One of the write-ups, the annual “Sexual Assault and Sexual Harassment Report,” required for the last six years, provides an annual data snapshot but offers no insight into how the data has changed over time, González said.
For example, there were two sexual assault reports against Guard soldiers for alleged incidents that occurred in 2018. González expressed frustration, however, that data about previous years was not included.
Similarly, she expressed annoyance with how survey data was presented. One section showed a 6 percent drop in the number of soldiers who reported engaging in risky behaviors, such as riding with people driving under the influence or having sex with multiple partners.
“Is that statistically significant? I don’t know,” González said.
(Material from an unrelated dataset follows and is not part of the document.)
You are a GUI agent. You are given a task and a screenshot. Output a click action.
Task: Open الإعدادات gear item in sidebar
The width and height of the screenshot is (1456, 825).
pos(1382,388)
There's lots of data but it's hard to assess, she said.
Cray said he believed the report complied with the statute, and that he'd be happy to provide something different should legislators require it.
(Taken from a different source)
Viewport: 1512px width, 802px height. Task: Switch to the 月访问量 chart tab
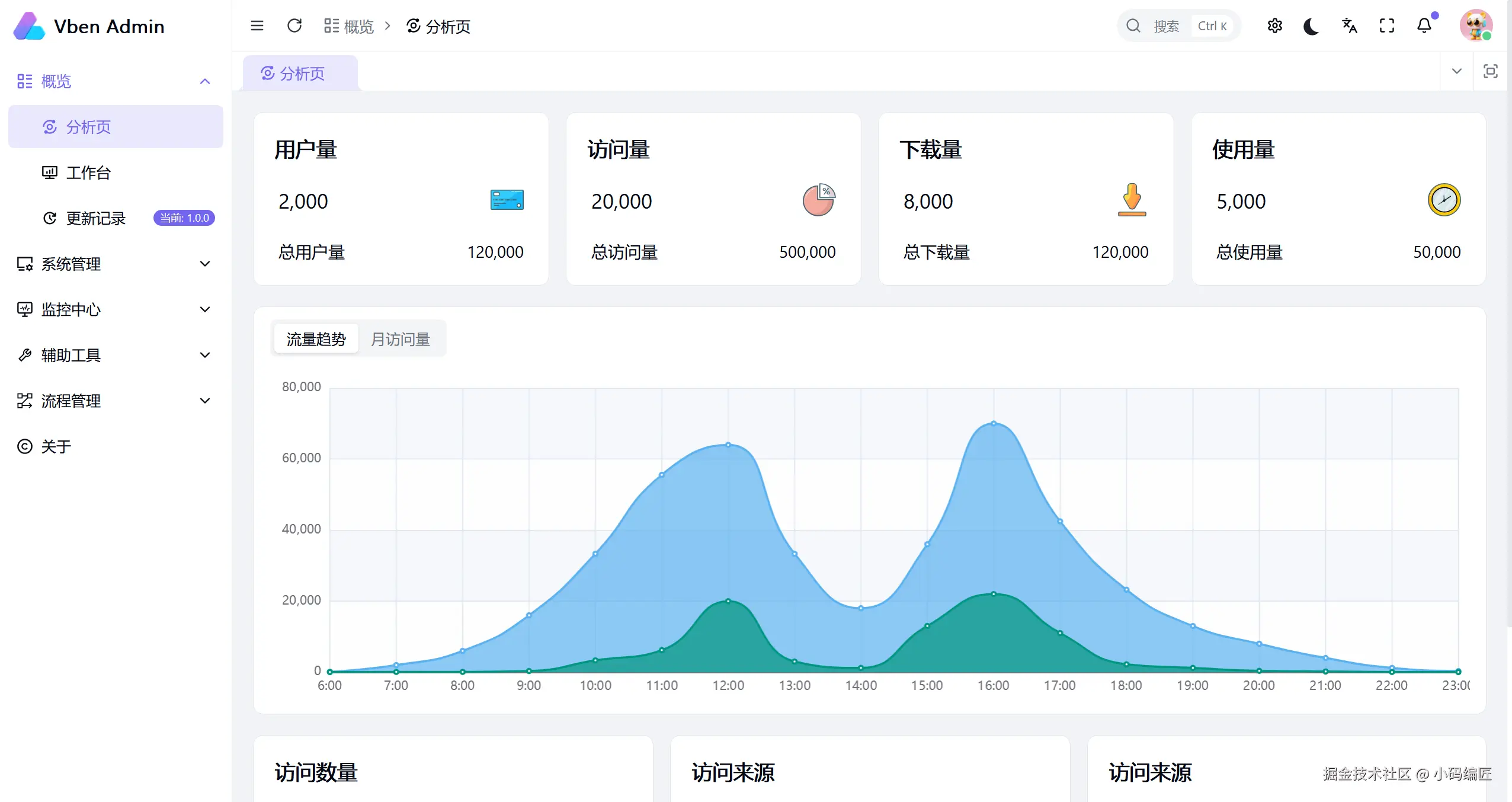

Sen. Alison Clarkson (D-Windsor) asked Cray how the Guard’s data and reporting compared to those of other states' organizations. Cray responded that such an analysis was not possible because the Vermont National Guard is the only one that presents this report to its legislature.
Clarkson asked if the Guard measures its data against other states' units in different ways.
“We don’t. There is no comparison,” Cray said.
At that, Clarkson’s eyes widened and she mouthed “Wow!”
The Guard’s “Annual Gender Report” for 2018 was also made public Tuesday. The guard volunteered that report after a legislative effort to require it fell short last year.
The 37-page report notes that women make up only 15 percent of the Guard’s 3,500 full- and part-time soldiers, and that only 7 percent are in command positions.
There are many reasons for this, according to Doris Sumner, the Guard’s Equal Employment Manager. These include a lack of interest in joining a force that is 85 percent male, and institutional barriers like the fact that women weren’t allowed to serve in combat roles until 2013and that pregnancy “takes us out of that professional development pipeline.”
Understanding these gender imbalances is important to helping the Guard face and address sexual discrimination and related issues, she said.
“Sexual harassment and sexual offenses are based on power, and there are more men in positions of power,” she said.
Rep. Tom Stevens (D-Waterbury), chair of the General, Housing and Military Affairs Committee, said he and his colleagues hadn’t had a chance to review the gender report, but he expected to have Guard officials return to discuss it at a later date. He said he, too, was disappointed in some elements of the sexual harassment report.
“I always want people to be interested in what they are presenting and see the context in which we see it,” Stevens said. “Our understanding of sexual assault has evolved over the last five years, and the report should reflect that.”